Dubner identifies that one of the biggest stories behind “why everyone is moving to Dallas” is this competition between Dallas and its suburbs. He returns to economist Cullum Clark on the subject of corporate relocations, in which this competition often and most obviously manifests.

It’s a competition that Dallas has often lost in recent years: Mayor Eric Johnson, who is featured again as an interviewee in this episode and again does not ferry the Freakonomics folks to or from the airport, has recently emphasized a need for the city of Dallas to assert itself as the alpha dog in the region. He touts the city’s landing of a Uber as a major corporate tenant—before Dubner points out the ride-sharing company backed out of its plans for a major new office.
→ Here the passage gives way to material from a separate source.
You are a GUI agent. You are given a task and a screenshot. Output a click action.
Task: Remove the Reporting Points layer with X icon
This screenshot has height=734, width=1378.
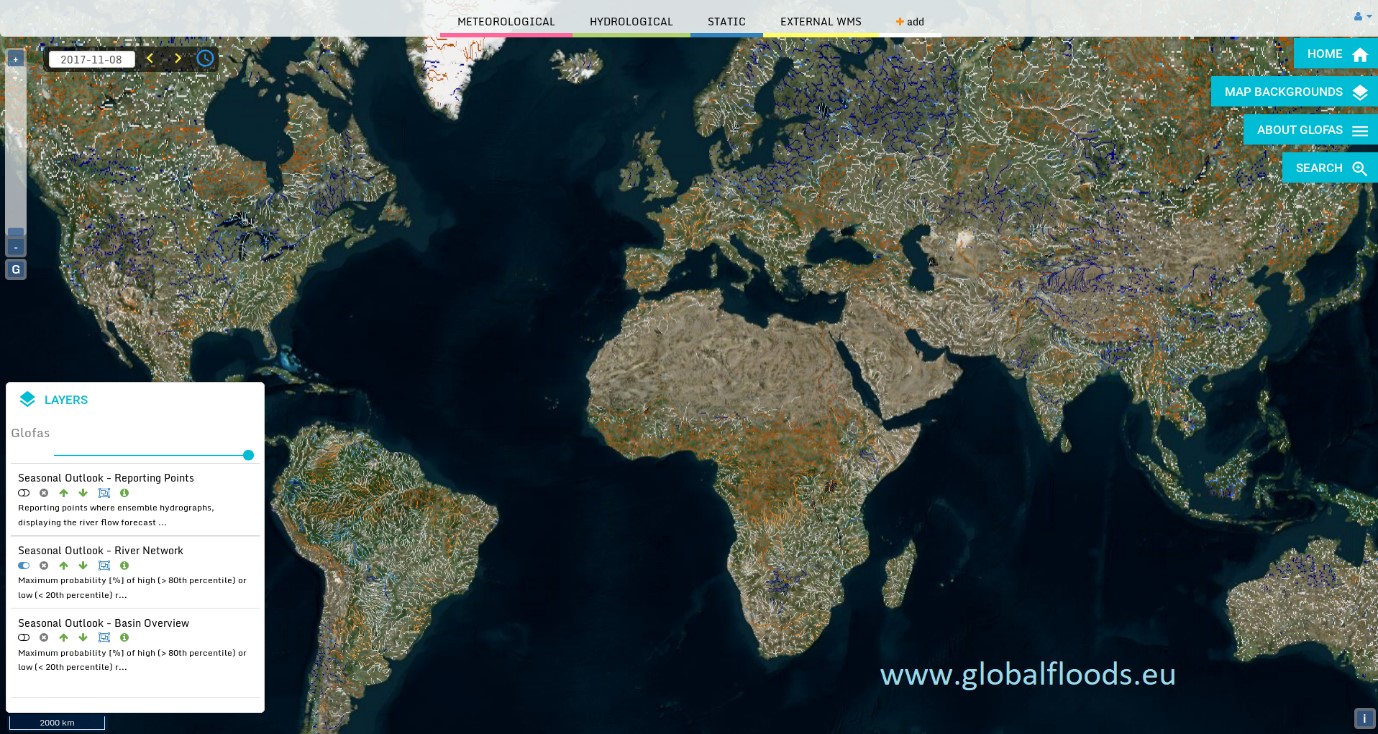tap(44, 493)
Businesses, no surprise, like so-called “business-friendly” policies and giant tax breaks. They also like being able to do business, something Dallas’ dysfunctional city government (explored in Episode One) doesn’t always make easy. Affordability, jobs, and schools are important—maybe the most important—factors for the people moving here. But here’s a long quote from Clark in which he says that places like Frisco also win this battle by, in some ways, becoming more like the cities they’re competing with:

Do they compete on the basis of tax incentives? To some degree, yes. But every one of them would tell you the same thing, Stephen. They would say that the tax incentive is a sideshow. The thing that we’re going to win or lose on, when we’re trying to attract families and attract employers — it’s the issues of affordable quality of life. It’s creating a place where people want to be. For example, in some of these northern suburban cities, when I’ve talked to people who are on the front lines, they will say, ‘You know, it used to be that we talked to people from the finance function of a company, or they’re trying to figure out where the cheap location can be had.’ That’s not the case anymore. They’re increasingly talking to the human resources people, who know the kinds of talent that the company is trying to recruit, and they know where these kinds of people, particularly the younger ones, want to live. And they say, ‘Show me your neighborhood. Show me your walkable urban places that are interesting, culturally diverse.’ And if these cities don’t score high on that, they lose out. They’re also competing with each other in their schools.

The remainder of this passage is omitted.